The Fast of Esther commemorates the fast proclaimed by Esther, as she prepared to present herself to the king in ancient Persia to plead for the lives of the Jewish People. (Esther 4:16)
This day is seen as the traditional time to bring petitions to the Lord. (Arutz 7)
Lau made the announcement during a meeting with the Chairman of the Agricultural Caucus in the Knesset (parliament), MK Zevulun Kalfa, at which time they discussed the drought and the Shemita (agricultural Sabbath).
“The Master of the World teaches us that the rain is ‘ours’ because it depends on the Jewish people and their prayers,” said Lau.
The prayer rally for rain will be held on March 13 at the Western (Wailing) Wall and will end with Mincha (Afternoon Prayer).
Israel’s drought has experts concerned, some saying that it is the worst since 1927.
Last month, in fact, the Water Authority announced that the Kinneret (Sea of Galilee) had dropped by four centimeters (about 1.5 inches) since the beginning of the rainy season.
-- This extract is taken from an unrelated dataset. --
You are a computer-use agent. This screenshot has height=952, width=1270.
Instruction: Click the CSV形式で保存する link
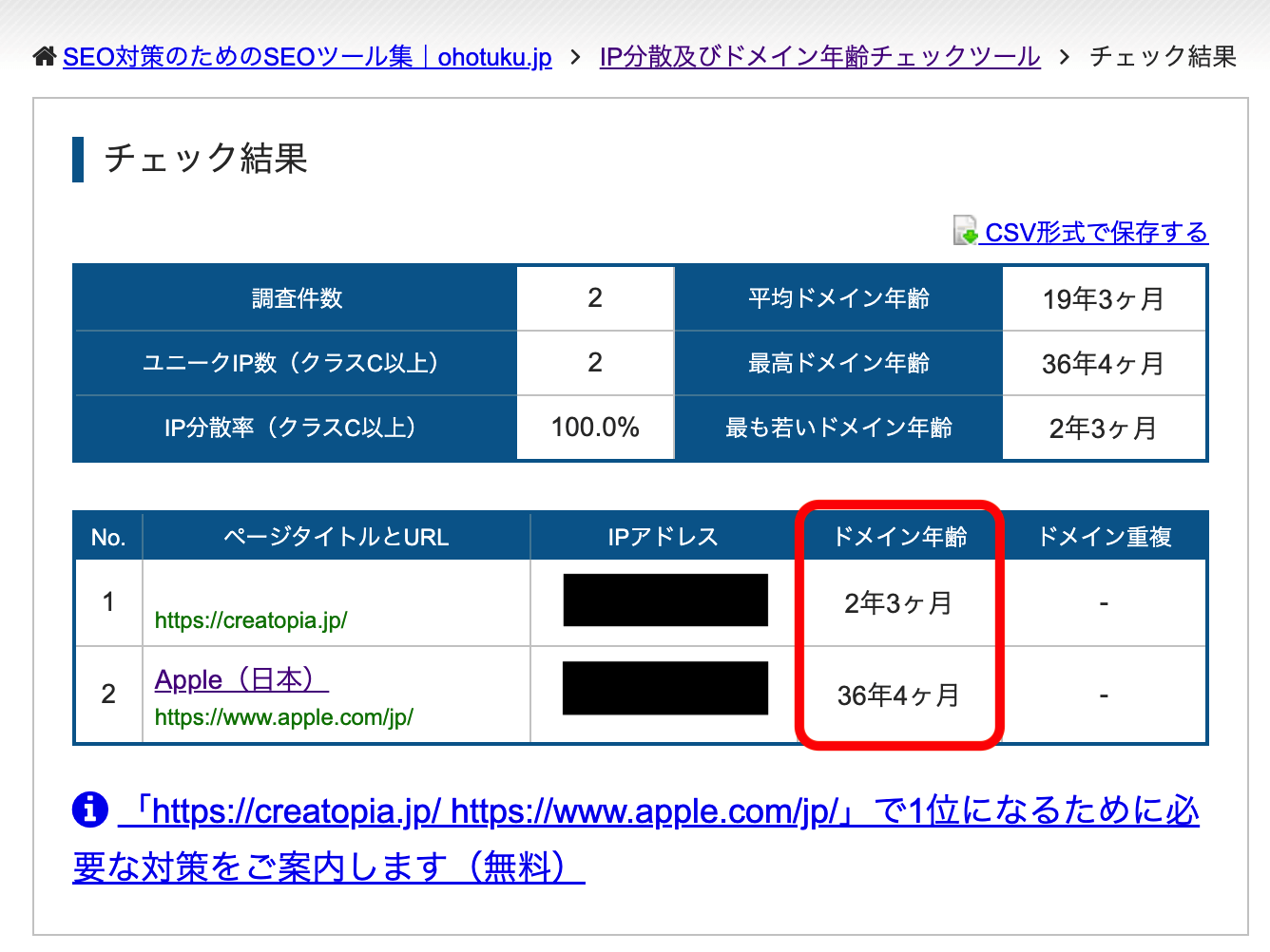[x=1094, y=232]
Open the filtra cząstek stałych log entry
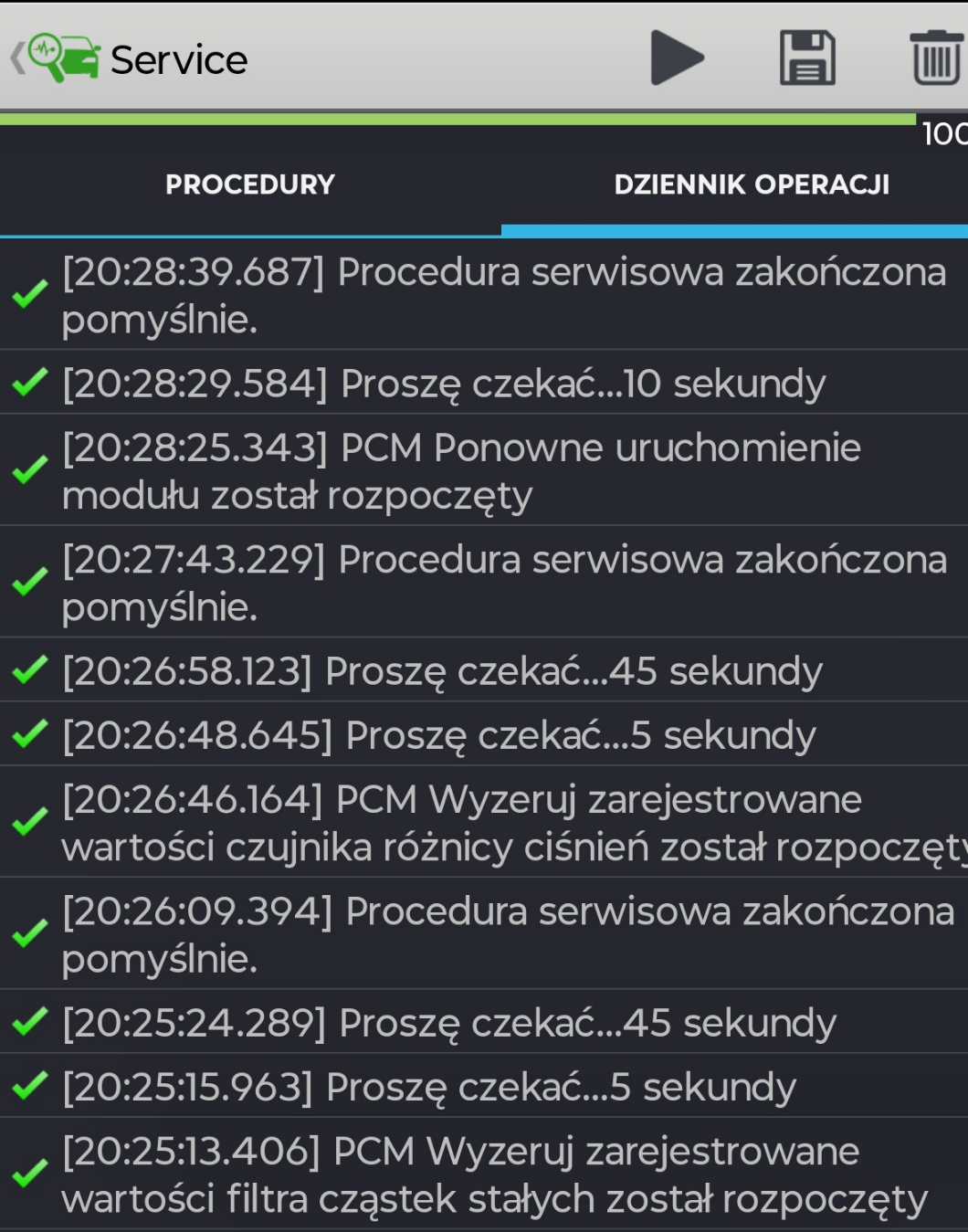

By this time last year, the Kinneret had risen 1.97 meters (6.5 feet). (Arutz 7)
“Such low supply during this period has never before been documented and is unprecedented in Water Authority records. The negative records broken in February are much more dramatic and significant than those of January,” a Water Authority statement read.
As the Dead Sea continues to shrink, Israel watches its water needs carefully, being a country that is 60 percent desert.
Rather than rely entirely on traditional water sources, such as freshwater lakes and rainfall, Israel desalinates water and uses treated sewage water for agriculture. Israel has also developed software for detecting leaks and computerized its drip irrigation systems to more efficiently use its dwindling resources. (Bloomberg)
Noting the inflationary costs brought on by drought, member of parliament Zevulun Kalfa said, “Terrible drought isn’t a problem just for farmers. Regretfully we will all feel it, primarily in our wallets as fruit, vegetable and water prices may rise.”